Join me as I travel, play, eat, live and work in cities and places around the world.
Photo courtesy of City of Melbourne
Managed by the City of Melbourne, the City Gallery serves as a window into the city's life both past and present. Specialist curators often work with artists and filmmakers to present intriguing views of life in Melbourne. Through quarterly exhibitions, residents and visitors can enjoy a variety of artworks and artifacts from the City of Melbourne's Art and Heritage Collection. Best of all, the exhibitions are FREE to everyone.
The stories of Melbourne's taxis as told by the 'Hello Yellow' exhibition makes way for the history of residents hidden in voluminous directories with over 3,000 pages.

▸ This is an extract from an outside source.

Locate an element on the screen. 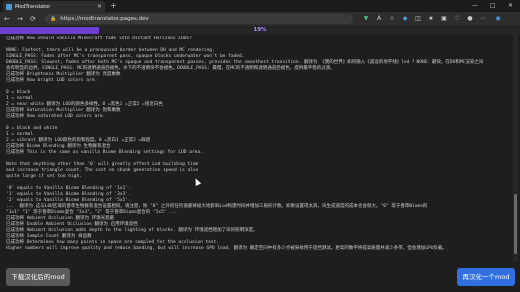 The height and width of the screenshot is (292, 520). more-menu-icon: ⋯ is located at coordinates (483, 19).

Many readers may not be aware of the Sands & McDougall Victorian Directory. Before the age of the internet with access to information at a click of a button, this enormous book contained the names of Melburnian householders, trades and streets.

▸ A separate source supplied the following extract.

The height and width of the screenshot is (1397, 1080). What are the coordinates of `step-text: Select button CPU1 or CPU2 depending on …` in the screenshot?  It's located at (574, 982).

Staff photograph of owner and staff member standing outside J Kelly Saddler and Harness Maker (1860s to 1870s) / Photo courtesy of Museum Victoria
This huge annually published directory, some 13 centimetres thick and weighing a few kilograms, recorded such information diligently from 1857 to 1974. Each edition was compiled by walkers combing the suburbs and knocking on doors to obtain the relevant information. It served as the most reliable source of local information about people and places. Today, the Sands & McDougall Victorian Directory is a treasury for historians and genealogists, allowing them to find out who was who, who did what and who lived where. It is a catalogue of the history of the city and its people.
Through the exhibition entitled 'Page Not Found', curated by arts journalist Andrew Stephens and featuring illustrations by Oslo Davis, you explore the stories of Melbourne's past and the changes to the city over 150 years. A near-complete set of the directories will be on display and you will have the rare opportunity to appreciate the immense beauty of these enormous books and flip through copies.
The City Galley with its familiar 2 large windows is located on the ground floor of Town Hall. It is easily accessible from Swanston Street and offers FREE entry to everyone. So make a date with the 'Page Not Found' exhibition this August to November and take a step back in time to a very different Melbourne.